- _Exercise requirements_:
**1.** Answer these three questions using the alimony modification opinion.
(a) Which court decided the appeal?
(b) On what date was certiorari denied?
(c) To what monthly amount did the trial court reduce the alimony?
**2.** Swap "Court of Civil Appeals" for "Court of Appeals" and write out the alimony modification opinion between "McLendon v. McLendonAnnotate" and "August 4, 1982.", inclusive.
**3.** Extend the alimony modification opinion by writing what follows its last sentence.

== Extract provided ==

McLendon v. McLendonAnnotate this Case
420 So. 2d 266 (1982)
Albert George McLENDON v. Jenette McLENDON.
Court of Civil Appeals of Alabama.
July 7, 1982.
Rehearing Denied August 4, 1982.
Certiorari Denied, October 22, 1982.
*267 John M. Tyson of Tyson & Tyson, Mobile, for appellant.
Edward B. McDermott of McDermott, Deas & Boone, Mobile, for appellee.
Alabama Supreme Court 81-990.
This is an alimony modification case.
Pursuant to a provision in the divorce decree, the wife petitioned the trial court to fix the amount of alimony payments. After an ore tenus hearing, the trial court ordered the husband to pay the wife $350 per month as alimony. Upon motion by the husband and after an ore tenus hearing, the trial court subsequently reduced the amount to $200 per month. The husband appeals and this court affirms.

===
== Source data ==

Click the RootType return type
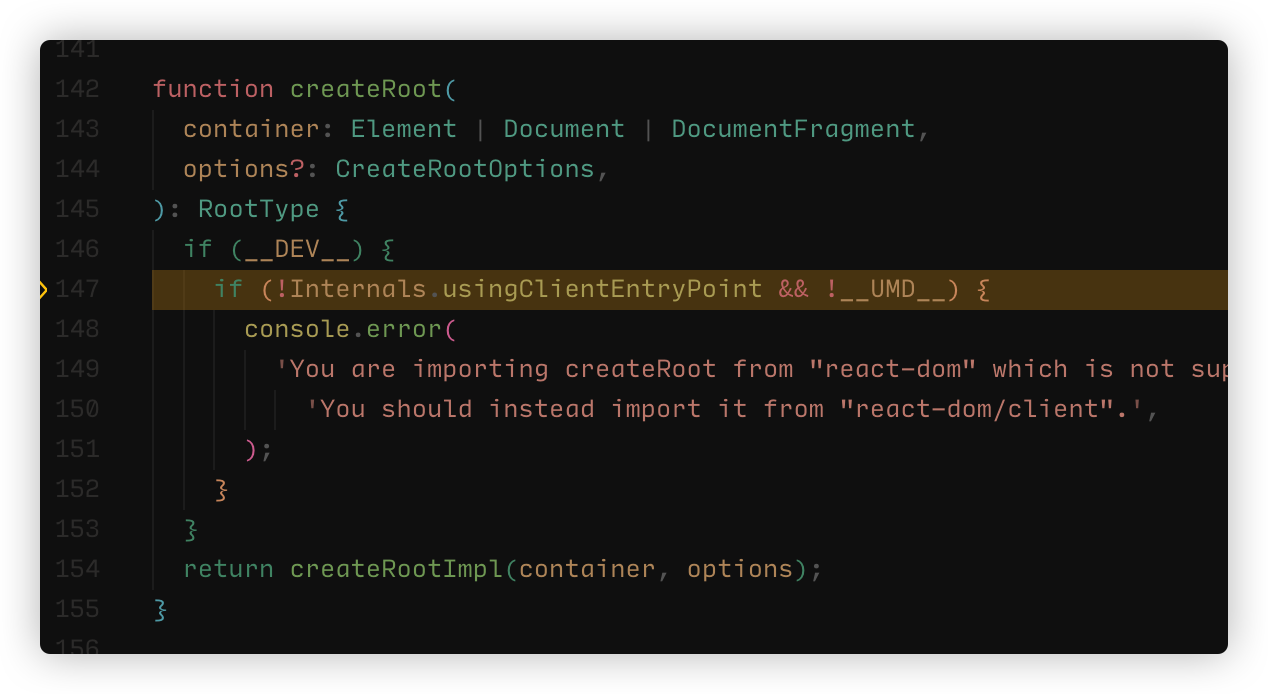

===

- _Answers given_:
**1.**
(a) The Court of Civil Appeals of Alabama.
(b) October 22, 1982.
(c) $200 per month.

**2.**
McLendon v. McLendonAnnotate this Case
420 So. 2d 266 (1982)
Albert George McLENDON v. Jenette McLENDON.
Court of Appeals of Alabama.
July 7, 1982.
Rehearing Denied August 4, 1982.

**3.**
The parties to this action were divorced in 1979. The divorce decree, which was entered pursuant to an agreement between the parties, did not provide for the immediate payment of alimony. It did provide, however, the following:6. That after the children finish college in the event the parties are unable to agree on a proper amount of alimony for the Plaintiff then a Reference shall be held at the request of either party to fix a proper amount of alimony to be paid by the Defendant to the Plaintiff.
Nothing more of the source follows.